Rows showing where targets appear
_ _ _

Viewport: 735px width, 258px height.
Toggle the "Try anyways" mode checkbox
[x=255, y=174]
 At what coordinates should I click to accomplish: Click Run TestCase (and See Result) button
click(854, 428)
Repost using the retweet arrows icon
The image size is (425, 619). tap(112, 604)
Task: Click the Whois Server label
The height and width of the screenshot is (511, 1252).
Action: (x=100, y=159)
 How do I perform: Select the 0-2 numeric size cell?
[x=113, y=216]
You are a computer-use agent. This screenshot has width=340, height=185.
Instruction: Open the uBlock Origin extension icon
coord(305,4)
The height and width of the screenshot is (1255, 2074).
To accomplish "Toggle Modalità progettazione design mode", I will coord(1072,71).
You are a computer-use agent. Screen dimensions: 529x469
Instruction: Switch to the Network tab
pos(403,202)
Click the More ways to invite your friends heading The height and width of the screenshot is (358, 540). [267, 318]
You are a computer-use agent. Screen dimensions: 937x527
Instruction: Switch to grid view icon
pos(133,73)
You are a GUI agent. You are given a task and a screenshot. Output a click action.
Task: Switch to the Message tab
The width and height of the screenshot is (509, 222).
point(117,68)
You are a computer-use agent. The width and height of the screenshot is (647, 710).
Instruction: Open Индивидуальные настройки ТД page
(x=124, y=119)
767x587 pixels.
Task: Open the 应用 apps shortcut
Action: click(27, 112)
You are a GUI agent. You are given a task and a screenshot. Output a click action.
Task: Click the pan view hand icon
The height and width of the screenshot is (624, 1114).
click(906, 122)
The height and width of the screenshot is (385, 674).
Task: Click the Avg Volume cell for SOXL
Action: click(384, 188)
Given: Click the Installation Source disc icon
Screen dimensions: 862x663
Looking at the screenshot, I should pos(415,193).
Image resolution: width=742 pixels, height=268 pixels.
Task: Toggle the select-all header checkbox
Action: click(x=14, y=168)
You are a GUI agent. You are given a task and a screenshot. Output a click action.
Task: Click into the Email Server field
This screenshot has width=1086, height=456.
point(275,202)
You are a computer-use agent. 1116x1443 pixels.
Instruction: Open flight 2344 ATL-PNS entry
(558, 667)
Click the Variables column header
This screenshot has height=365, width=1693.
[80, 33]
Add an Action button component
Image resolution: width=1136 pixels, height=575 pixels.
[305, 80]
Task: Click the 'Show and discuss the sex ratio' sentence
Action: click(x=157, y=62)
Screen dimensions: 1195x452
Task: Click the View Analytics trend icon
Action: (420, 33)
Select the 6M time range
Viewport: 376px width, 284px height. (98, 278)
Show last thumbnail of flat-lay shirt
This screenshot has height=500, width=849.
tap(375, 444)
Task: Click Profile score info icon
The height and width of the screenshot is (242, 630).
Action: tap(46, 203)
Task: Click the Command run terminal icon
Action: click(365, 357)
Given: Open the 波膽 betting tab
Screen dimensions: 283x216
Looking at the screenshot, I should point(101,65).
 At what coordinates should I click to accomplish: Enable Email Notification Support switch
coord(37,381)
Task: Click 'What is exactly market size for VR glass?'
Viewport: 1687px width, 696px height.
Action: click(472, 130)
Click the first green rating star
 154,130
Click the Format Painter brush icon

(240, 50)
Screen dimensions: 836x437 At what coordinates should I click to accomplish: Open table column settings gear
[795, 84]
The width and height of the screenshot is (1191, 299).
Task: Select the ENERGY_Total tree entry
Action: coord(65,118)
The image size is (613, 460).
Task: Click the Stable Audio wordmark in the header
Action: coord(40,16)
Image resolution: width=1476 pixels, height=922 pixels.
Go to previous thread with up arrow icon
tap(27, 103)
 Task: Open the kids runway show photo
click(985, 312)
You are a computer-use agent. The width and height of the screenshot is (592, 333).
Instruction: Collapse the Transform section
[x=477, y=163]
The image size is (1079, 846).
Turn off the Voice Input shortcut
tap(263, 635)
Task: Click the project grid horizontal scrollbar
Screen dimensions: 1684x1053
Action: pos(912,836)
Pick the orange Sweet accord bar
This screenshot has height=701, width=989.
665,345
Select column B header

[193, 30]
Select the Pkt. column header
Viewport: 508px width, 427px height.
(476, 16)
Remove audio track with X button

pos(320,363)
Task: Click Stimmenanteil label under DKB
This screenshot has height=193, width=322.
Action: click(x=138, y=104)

_ _ _

→ **Task objective**
Locate every line in the listing that contains the string "header", matching case exactly, and copy each of those lines.

→ **Task output**
Task: Toggle the select-all header checkbox
Click the Variables column header
Task: Click the Stable Audio wordmark in the header
Select column B header
Select the Pkt. column header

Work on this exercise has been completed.